NASA has announced the completion of the initial printing stage of NASA’s 3D-Printed Habitat Challenge, awarding Foster + Partners | Branch Technology and the University of Alaska, Fairbanks as the two top-scoring teams from this round.
After Phase 1 of the competition (won by Clouds AO and SEArch) tasked architects and engineers from around the globe to imagine hypothetical concepts for the habitation of Mars, Phase 2 is challenging designers to manufacture actual, 3D-printed objects using techniques that could be employed to create shelters on a future mission to the red planet or beyond.
Seven total submissions were received, with the top two teams sharing a $100,000 prize. Foster + Partners | Branch Technology of Chattanooga, Tennessee received the highest score, taking home $85,930, while the team from the University of Alaska, Fairbanks was awarded $14,070.

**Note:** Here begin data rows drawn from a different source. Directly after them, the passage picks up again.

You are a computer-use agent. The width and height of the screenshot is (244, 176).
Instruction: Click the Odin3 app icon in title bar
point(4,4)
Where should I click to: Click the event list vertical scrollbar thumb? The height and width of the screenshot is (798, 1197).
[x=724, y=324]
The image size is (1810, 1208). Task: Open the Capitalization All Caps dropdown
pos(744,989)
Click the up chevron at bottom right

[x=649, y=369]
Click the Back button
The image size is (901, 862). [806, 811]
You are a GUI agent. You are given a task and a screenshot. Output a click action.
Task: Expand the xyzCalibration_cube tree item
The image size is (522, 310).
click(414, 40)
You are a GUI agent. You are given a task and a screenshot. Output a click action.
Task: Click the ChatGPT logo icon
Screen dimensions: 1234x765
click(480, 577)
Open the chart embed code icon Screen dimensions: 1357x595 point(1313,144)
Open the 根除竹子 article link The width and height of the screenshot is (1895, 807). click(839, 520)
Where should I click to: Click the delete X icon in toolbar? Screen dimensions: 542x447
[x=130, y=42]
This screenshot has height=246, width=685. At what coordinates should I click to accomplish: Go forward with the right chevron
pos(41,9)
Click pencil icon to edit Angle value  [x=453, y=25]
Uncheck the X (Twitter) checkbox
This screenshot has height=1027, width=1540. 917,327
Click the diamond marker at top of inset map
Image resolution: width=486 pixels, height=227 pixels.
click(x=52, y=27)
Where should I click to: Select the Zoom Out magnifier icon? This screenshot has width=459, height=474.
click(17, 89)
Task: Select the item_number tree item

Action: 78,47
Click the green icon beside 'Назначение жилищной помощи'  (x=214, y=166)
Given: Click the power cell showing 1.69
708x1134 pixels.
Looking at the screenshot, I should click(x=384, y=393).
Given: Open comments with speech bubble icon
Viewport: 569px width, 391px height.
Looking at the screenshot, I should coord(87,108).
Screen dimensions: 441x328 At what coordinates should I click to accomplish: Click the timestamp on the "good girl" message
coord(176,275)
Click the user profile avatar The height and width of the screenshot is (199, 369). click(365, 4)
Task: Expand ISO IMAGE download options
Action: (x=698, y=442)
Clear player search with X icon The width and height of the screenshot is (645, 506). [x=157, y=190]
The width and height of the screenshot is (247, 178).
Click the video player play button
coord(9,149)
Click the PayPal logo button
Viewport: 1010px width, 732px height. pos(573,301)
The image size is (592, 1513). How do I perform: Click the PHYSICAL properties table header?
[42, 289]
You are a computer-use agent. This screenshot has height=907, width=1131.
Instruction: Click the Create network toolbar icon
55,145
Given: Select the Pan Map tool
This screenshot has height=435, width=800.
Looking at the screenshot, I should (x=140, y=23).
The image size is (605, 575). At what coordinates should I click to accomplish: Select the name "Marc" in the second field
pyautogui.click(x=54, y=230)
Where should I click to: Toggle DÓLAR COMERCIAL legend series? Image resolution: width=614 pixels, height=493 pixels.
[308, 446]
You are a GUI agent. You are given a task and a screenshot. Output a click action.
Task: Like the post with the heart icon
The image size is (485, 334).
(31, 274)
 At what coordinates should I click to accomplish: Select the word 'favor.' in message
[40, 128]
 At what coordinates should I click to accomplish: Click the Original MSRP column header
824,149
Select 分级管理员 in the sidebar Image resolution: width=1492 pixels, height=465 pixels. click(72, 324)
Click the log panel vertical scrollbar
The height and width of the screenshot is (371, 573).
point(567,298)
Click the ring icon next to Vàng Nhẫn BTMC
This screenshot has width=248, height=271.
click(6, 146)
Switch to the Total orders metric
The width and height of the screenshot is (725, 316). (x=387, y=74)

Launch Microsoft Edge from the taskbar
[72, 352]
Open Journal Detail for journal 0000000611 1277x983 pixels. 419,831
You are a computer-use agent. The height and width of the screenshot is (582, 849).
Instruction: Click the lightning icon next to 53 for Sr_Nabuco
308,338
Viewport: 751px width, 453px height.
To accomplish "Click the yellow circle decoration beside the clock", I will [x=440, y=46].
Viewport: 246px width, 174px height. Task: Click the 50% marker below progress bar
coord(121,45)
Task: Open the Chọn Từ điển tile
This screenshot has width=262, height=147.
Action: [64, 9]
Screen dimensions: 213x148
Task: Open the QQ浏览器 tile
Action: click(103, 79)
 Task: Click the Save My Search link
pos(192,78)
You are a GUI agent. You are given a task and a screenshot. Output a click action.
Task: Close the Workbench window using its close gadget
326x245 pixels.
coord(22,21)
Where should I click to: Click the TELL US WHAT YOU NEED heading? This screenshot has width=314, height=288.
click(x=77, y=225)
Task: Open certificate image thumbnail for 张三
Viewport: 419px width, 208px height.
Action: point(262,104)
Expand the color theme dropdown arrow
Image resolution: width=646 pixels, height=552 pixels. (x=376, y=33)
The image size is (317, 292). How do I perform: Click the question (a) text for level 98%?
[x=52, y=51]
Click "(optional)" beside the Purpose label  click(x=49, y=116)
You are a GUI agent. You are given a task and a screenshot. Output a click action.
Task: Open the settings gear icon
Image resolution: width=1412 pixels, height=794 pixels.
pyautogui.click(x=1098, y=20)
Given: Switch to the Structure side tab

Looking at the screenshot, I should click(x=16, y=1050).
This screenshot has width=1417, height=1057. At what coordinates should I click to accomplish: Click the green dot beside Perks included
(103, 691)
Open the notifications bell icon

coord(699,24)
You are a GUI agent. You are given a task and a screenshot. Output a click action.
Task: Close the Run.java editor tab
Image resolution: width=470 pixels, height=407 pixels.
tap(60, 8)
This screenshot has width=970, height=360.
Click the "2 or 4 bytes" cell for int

The other 5 teams included Bubble Base of Winston-Salem, North Carolina; Pennsylvania State University of University Park; CTL Group Mars of Skokie, Illinois; ROBOCON of Singapore; and Moon X Construction of Seoul, South Korea. Entries exhibited a range of approaches, from traditional cement to exotic cellular structures.
“Seeing tangible, 3D-printed objects for this phase makes the goals of this challenge more conceivable than ever,” said Monsi Roman, program manager of Centennial Challenges. “This is the first step toward building an entire habitat structure, and the potential to use this technology to aid human exploration to new worlds is thrilling.”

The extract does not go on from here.